Marquez fa valere la legge Sachsenring. Ora classifica iridata cortissima


In Germania vince per l’ottava volta Marquez davanti a Folger e Pedrosa. Si arriva alla sosta con cinque piloti in 26 punti in testa

– di Alberto Bortolotti –

Marquez festeggia l’ottavo successo in carriera al Sachsenring (ph. Zimbio)

Dopo 9 gare di campionato, metà stagione, e prima della sosta di un mese, ci sono 5 piloti in 26 punti nella classifica di Motogp dopo la gara del Sachsenring, questa è la distanza tra Marquez, che ci ha vinto per l’ottava volta, e Pedrosa, giunto terzo. Due terzi di podio Honda, in mezzo la Yamaha 2014 dell’idolo di casa Jonas Folger. Malino le Yamaha ufficiali di Vinales e Rossi, quarto e quinto a oltre 13″. In classifica Vinales è secondo a 5 punti da Marquez e Rossi quarto a 10, un’inezia. Lui ci spera ancora:”Marquez è in testa perché è le volte che è stato in difficoltà ne aveva meno di quante ne avessimo noi nei nostri momenti più difficili. Quindi è stato molto forte, ha vinto dove doveva farlo, ma dove ha faticato ha limitato molto bene i danni. Secondo me noi che lottiamo per il Mondiale siamo tutti allo stesso livello in questo momento. Non c’è un favorito. E non dimenticherei nemmeno Pedrosa, che non è lontano“.

Male le Ducati, incluso Petrucci che dopo un inizio scintillante finisce dodicesimo a mezzo minuto, Dovizioso ottavo e Lorenzo, che va all’indietro, undicesimo. Il Dovi è terzo in classifica a 6 lunghezze da Marquez. La sua analisi sulla gara offre molti spunti autocritici: “Abbiamo preso il rischio di montare la gomma posteriore Soft. Anzi, mi prendo la piena responsabilità di questa scelta. La scelta finale è del pilota. Era un rischio che ci siamo presi, perché comunque abbiamo girato molto poco su asciutto e questa è una pista su cui il consumo è elevato. Non è stata la decisione migliore. Prima di partire avevo molti dubbi a riguardo, ma quando siamo partiti e stavo lottando con le Yamaha sentivo che stavamo andando bene. Il feeling con la moto era molto buono e in alcuni tratti della pista ero davvero molto veloce. Le Honda qui avevano un altro passo, ma è normale, qui da sempre vanno fortissimo. Oggi comunque avremmo potuto giocarci la quarta posizione. In campionato siamo ancora lì, siamo in 5 ad avere tutte le possibilità di poter vincere. Quello che mi rende felice sono le ultime 4 gare. Tutte piste molto differenti tra loro. Nonostante ciò abbiamo dimostrato di poter andare bene su tutte e 4“. Iannone si è ritirato al sesto giro.

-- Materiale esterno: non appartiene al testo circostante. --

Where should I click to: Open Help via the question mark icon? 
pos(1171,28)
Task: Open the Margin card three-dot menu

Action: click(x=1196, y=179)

In Moto2 ancora un successo di Morbidelli, il sesto, che ha 37 punti di margine su Luthi. Oggi bene anche gli altri italiani: Bagnaia, Corsi e Pasini terzo, quarto e quinto.

Quanto a Moto3, secondo Fenati, quarto Bulega e sesto Bastianini. Vince Mir, che è in testa con 47 punti di vantaggio su Fenati.